Now it looks as if many major banks may have been involved, with about a dozen of the biggest names in the world under investigation for rate fixing intended either to pad profits or to make themselves look financially healthier than they were. Regulators may have glanced the other way. Civil suits from investors, pension funds government entities and others dependent on LIBOR may eventually cost big banks billions in damages.
"What interests me the most is that it shows once again how unexpected failure in the system can pop out of almost anywhere and become so major," says Wharton finance professor Itay Goldstein.
How did this mess happen, who was hurt and what's to be done about it?
'Shocked' at the News
Among the surprising aspects of the story: Many thought this issue had been addressed years ago. The first public hints of trouble came in 2007 and 2008, after which the British Bankers Association (BBA), which calculates LIBOR rates every day based on submissions from participating banks, took steps to stop the fudging of these numbers. It turned out those measures were not at all ironclad.
"It's remarkable that people are surprised LIBOR could be manipulated," notes Wharton finance professor Richard J. Herring, comparing the recent reaction to the police official who was "shocked!" to learn about gambling at Rick's place in the film Casablanca. "It's been more or less an open suspicion since at least 2007," Herring says, adding that "the rate after the crisis was determined by the British Bankers Association according to a slightly modified approach which was intended to be more transparent, more broadly representative and harder to manipulate."
Twenty of the world's largest banks submit their interest rate data to the BBA at 11 a.m. each day. While the shorthand term LIBOR, for London Interbank Offered Rate, makes it sound like one rate, there actually are calculations in 10 currencies for 15 loan terms ranging from overnight to 12 months.
The procedure for setting each benchmark is the same. "The BBA then throws out the top 25% of quotes and the bottom 25%, and takes the average of the remainder," Herring says. "On the surface, this makes it seem highly unlikely that any one bank could manipulate the rate, but on closer inspection, it is possible."

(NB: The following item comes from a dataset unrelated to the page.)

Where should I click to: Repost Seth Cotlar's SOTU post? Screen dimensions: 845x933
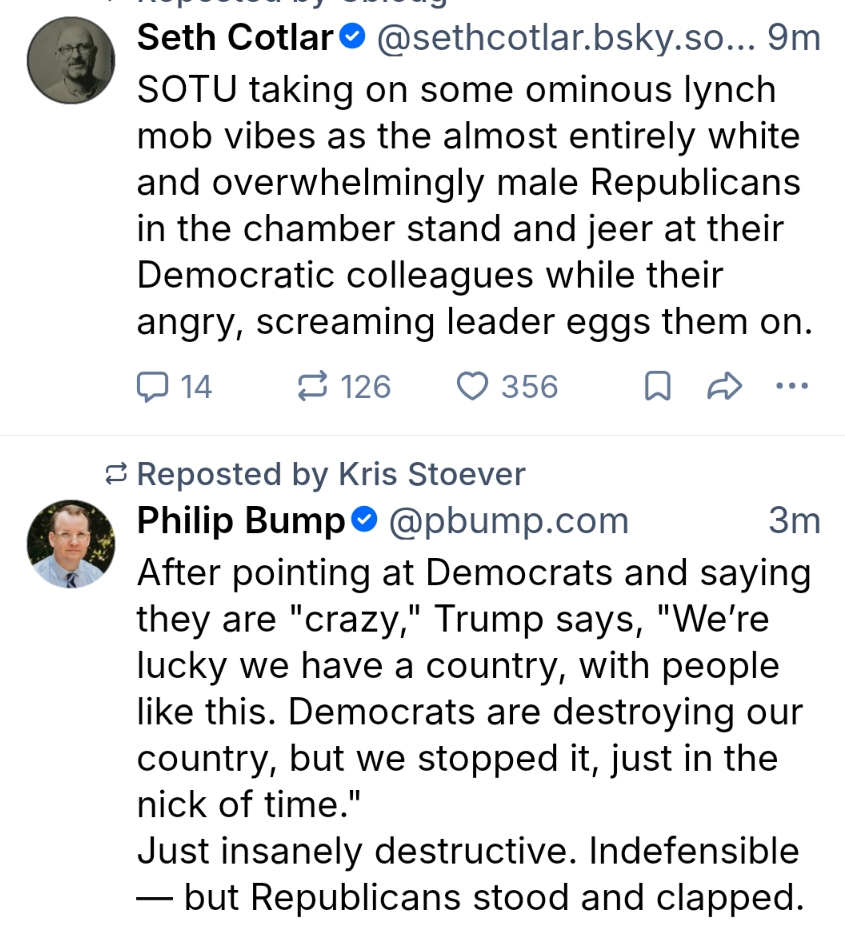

If a bank's true rate was actually in the top quarter of all those submitted, but the bank reported a figure in the bottom quarter, another bank's rate might be lifted from the bottom into one of the middle quarters, according to Herring. Thus, a low rate that should have been thrown out would end up being used in the calculation. "The impact on the quoted LIBOR could be rather substantial." If numerous banks understate their rates, the average is sure to be lower than it should be.
"The fundamental problem," Herring adds, "is that LIBOR is a hypothetical rate -- the rate at which each of the 20 banks on the panel believe they could borrow funds at 11:00 a.m. It is not a transaction rate, and although it is possible to see what each of the banks has quoted, it is not possible to verify the quoted LIBOR rate contributed by each bank against an actual transaction."

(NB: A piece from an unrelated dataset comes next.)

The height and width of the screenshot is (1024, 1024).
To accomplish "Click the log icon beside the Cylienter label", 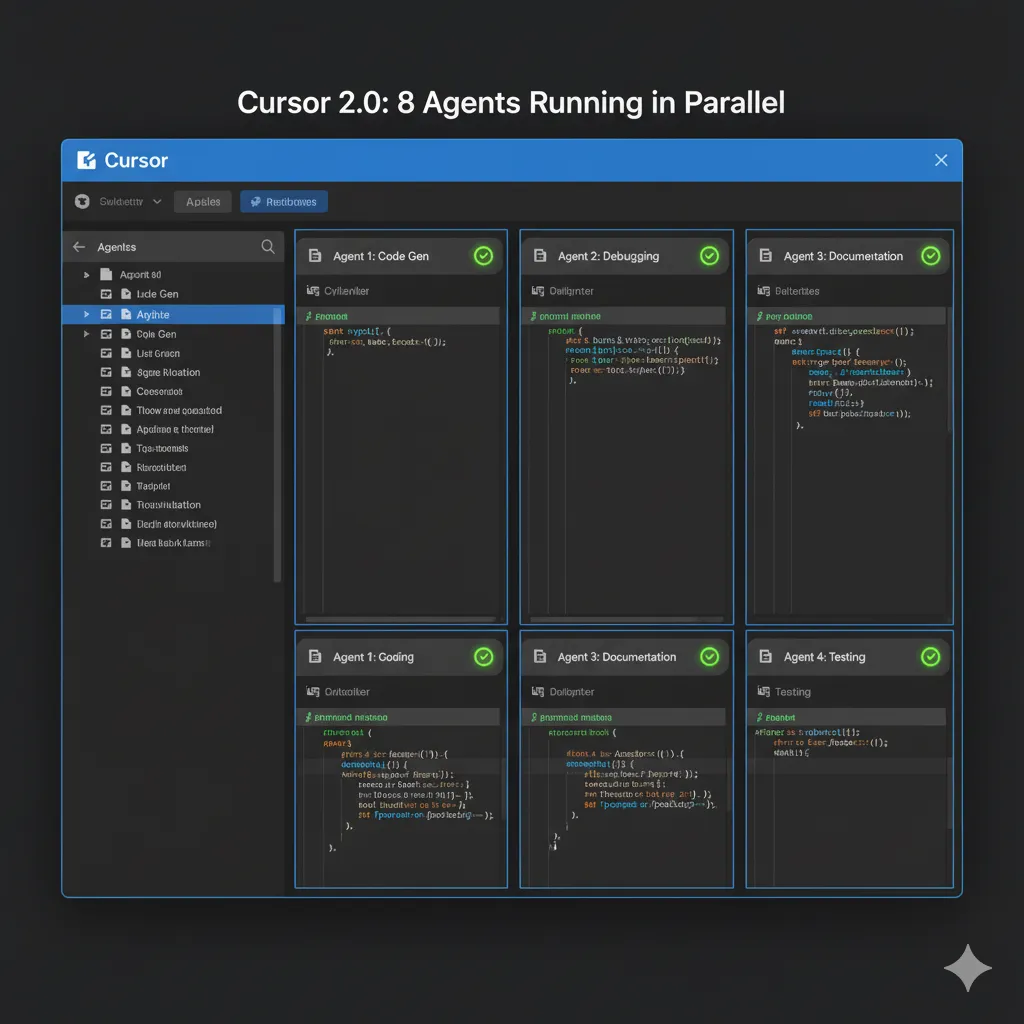I will [x=314, y=291].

At its heart, it is an honor system.
Why did the BBA changes not discourage underreporting? Because the banks felt they were in a corner, says Wharton finance professor Krista Schwarz. "Especially in 2008, the biggest problem was that all the banks wanted to claim they were able to borrow more cheaply than was in fact the case, so as not to heighten concerns about their creditworthiness."
But if LIBOR's rates can be so easily manipulated, why use them? After all, the financial world offers a cornucopia of rates that are set by the marketplace and are therefore virtually impossible to rig. Rates on government and corporate bonds, for example, are governed by supply and demand and can be tracked through trading data, while LIBOR rates cannot.
"It's surprising that LIBOR has become so important, because of the imprecision and the lack of verification" by regulators of the rates that banks report, states Wharton finance professor Jeremy Siegel. "To some degree, it's just convention," adds Mark Zandi, chief economist of Moody's Analytics, describing LIBOR as "an historical artifact." Banks continue to use it because they have done so in the past.
In theory, LIBOR reflects what banks expect to pay to borrow every day in deals with one another. "They look at the rate they expect to borrow at rather than the actual rates" they do borrow at, according to Goldstein. This system is intended to reveal the banks' real cost of money, incorporating all the market's up-to-the-minute assessments of the risk of lending to the participating banks. In contrast, a U.S. Treasury bond rate, while set more transparently, does not include default risk. Investors believe the U.S. government will pay its debts, while they cannot be so sure a bank will, so the two rates reflect a different set of concerns.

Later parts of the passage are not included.